UDIA WA CEO Tanya Steinbeck said the lot sales performance was a result of the State Government’s Building Bonus and the federal HomeBuilder grants, coupled with record low interest rates and Western Australia’s strong management of COVID-19.
“WA has experienced strong economic growth and relative job stability compared to other states, providing consumers with confidence in the property market,” she said.
Despite this increased confidence, the median price for greenfield lots fell one per cent from 2019 to 2020, while the average lot size stayed at 375sqm – the second smallest in the country, behind Greater Sydney.
With the minor drop in median price reflecting a continued price stability for Perth’s new lots, Ms Steinbeck said she expected this trend would continue in 2021.
“Given the unprecedented demand for property in 2020, and the positive indicators for continued steady demand over the next year, we expect prices to remain relatively stable or lift moderately this year,” she said. “With the Building Bonus and HomeBuilder schemes introduced in early 2020, there is no doubt greenfield housing completions in particular will remain much higher throughout 2021 and likely beyond as construction on new homes eligible for those grants continues.”
While it was positive news for land, the multi-unit apartment sector had a mixed 2020.
Settled sales for new apartments and townhouses in 2020 were down six per cent in 2019 across the country, and 50 per cent below the decade average, while Perth’s new multi-unit sector enjoyed a 13 per cent bump in transactions, though these figures were still eight per cent below the decade average.
Despite the moderate increase in sales, CoreLogic data in the UDIA report revealed the forward supply of apartments in Perth may be under threat.
The city saw a 17 per cent drop in the active supply of units in 2020 compared to 2019, something Ms Steinbeck attributed to slow market conditions over the last five years, along with a lack of investors to the Perth market.
“Property investor finance has fallen 75 per cent over the past five years from an average monthly loan commitment of $889 million in 2014/15, to just $218 million in the 2019/20 financial year,” she said.
“Investors are a significant portion of the market for multi-unit housing and are more likely to add those properties to the rental market.
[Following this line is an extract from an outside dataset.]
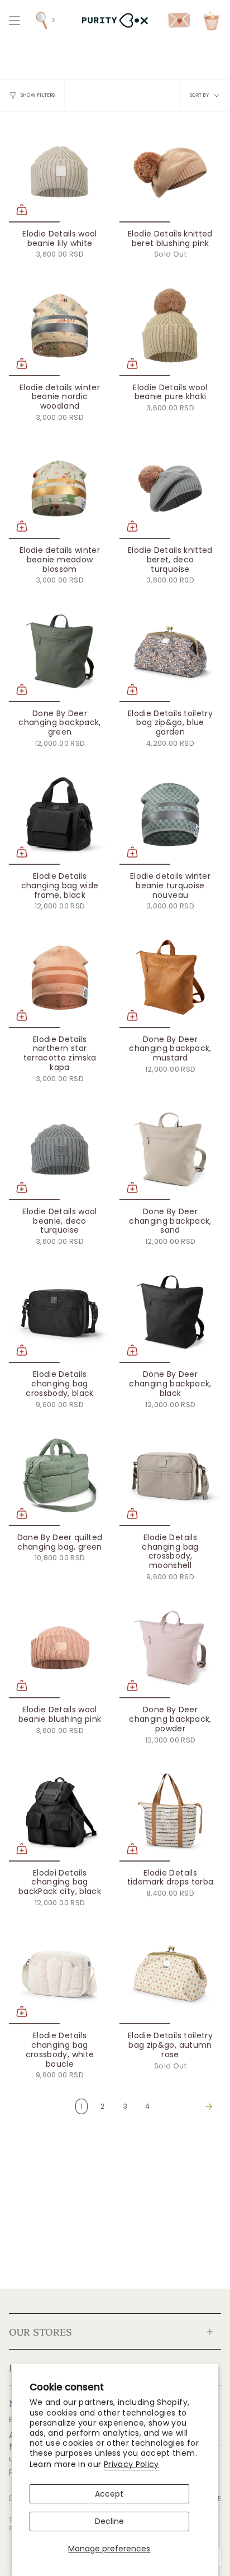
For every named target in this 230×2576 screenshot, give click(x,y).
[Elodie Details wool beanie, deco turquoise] (60, 1149)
The lack of investors in WA over the last few years has had a significant flow-on effect to the rental market, which is experiencing record low vacancy rates.”
While subdued activity in the apartment sector was tipped to continue over 2021, Ms Steinbeck predicted a strong future for new housing more generally.
“With the economy remaining strong, interest rates continuing at a record low and employment relatively stable, all these factors, along with a tight rental market, point toward continued demand for new housing in the coming years,” she said.
“If the population starts to grow at a rapid pace once borders reopen next year, we are likely to see demand for housing boosted even further.”